= Saved data entries =
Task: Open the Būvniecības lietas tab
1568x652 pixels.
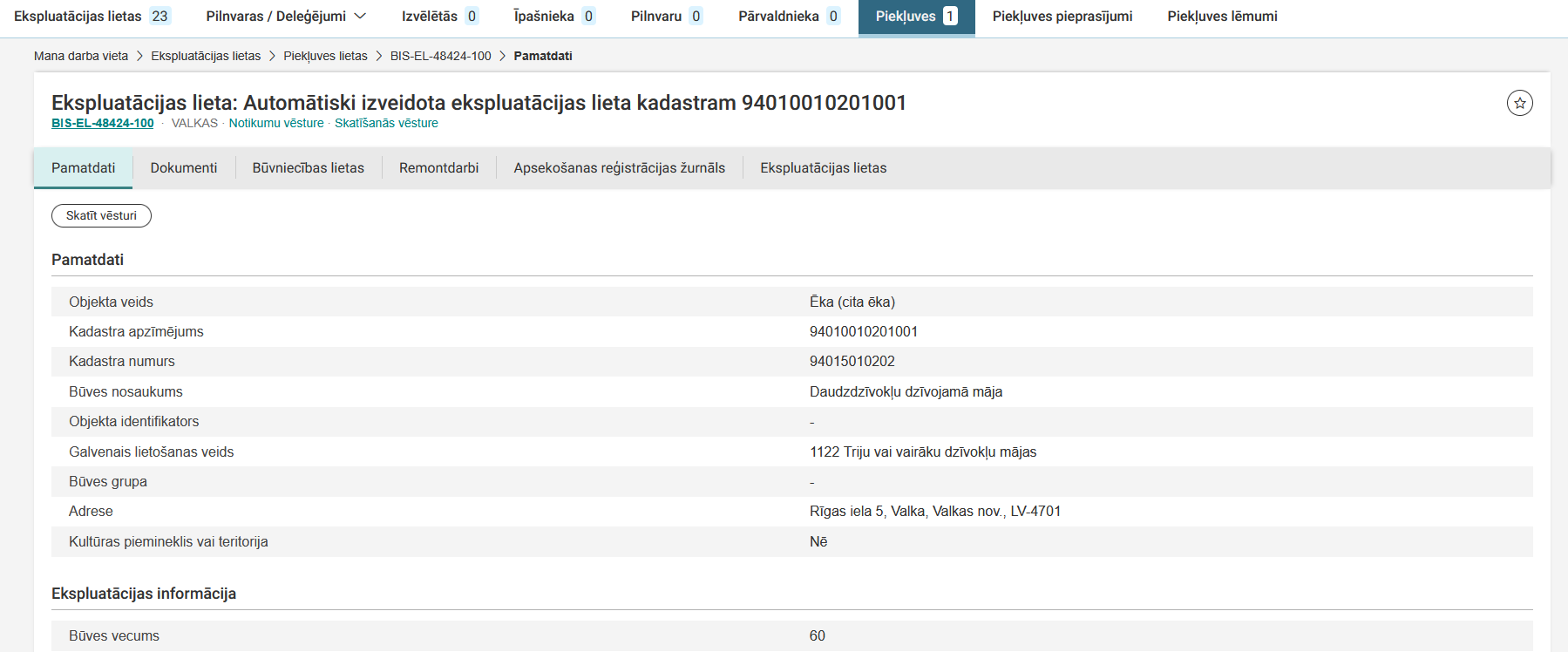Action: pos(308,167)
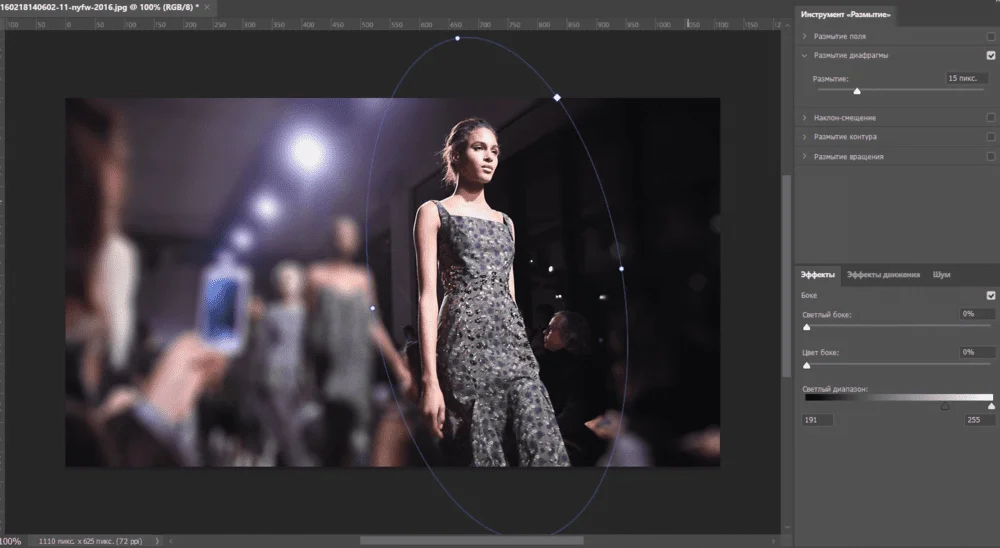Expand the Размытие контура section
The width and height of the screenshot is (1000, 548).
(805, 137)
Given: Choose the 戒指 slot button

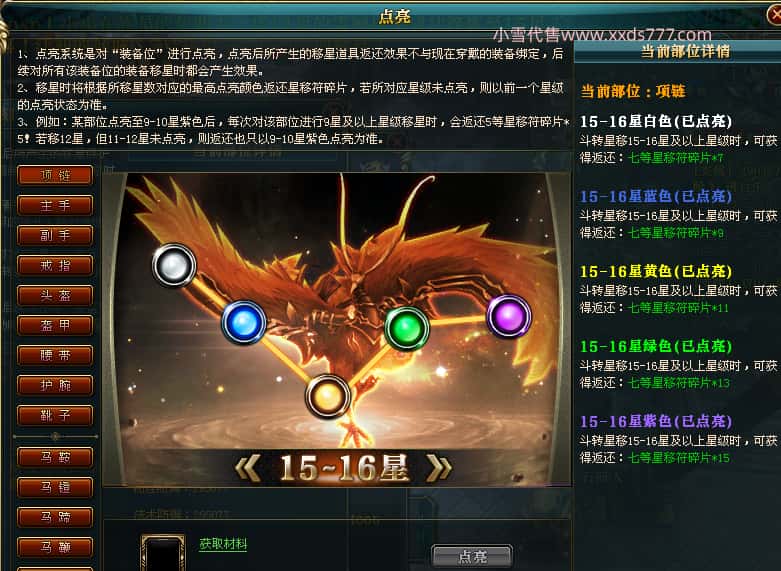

...

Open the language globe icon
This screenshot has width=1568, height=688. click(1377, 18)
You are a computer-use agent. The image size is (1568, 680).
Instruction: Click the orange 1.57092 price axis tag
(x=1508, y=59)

= Exercise requirements =
Using the data above, copy exactly the lines from the one containing "1568x652 pixels." to the one containing "Given: Choose the 戒指 slot button", inclusive. Exclude the pictures.

= Task answer =
1568x652 pixels.
Action: pos(308,167)
Expand the Размытие контура section
The width and height of the screenshot is (1000, 548).
(805, 137)
Given: Choose the 戒指 slot button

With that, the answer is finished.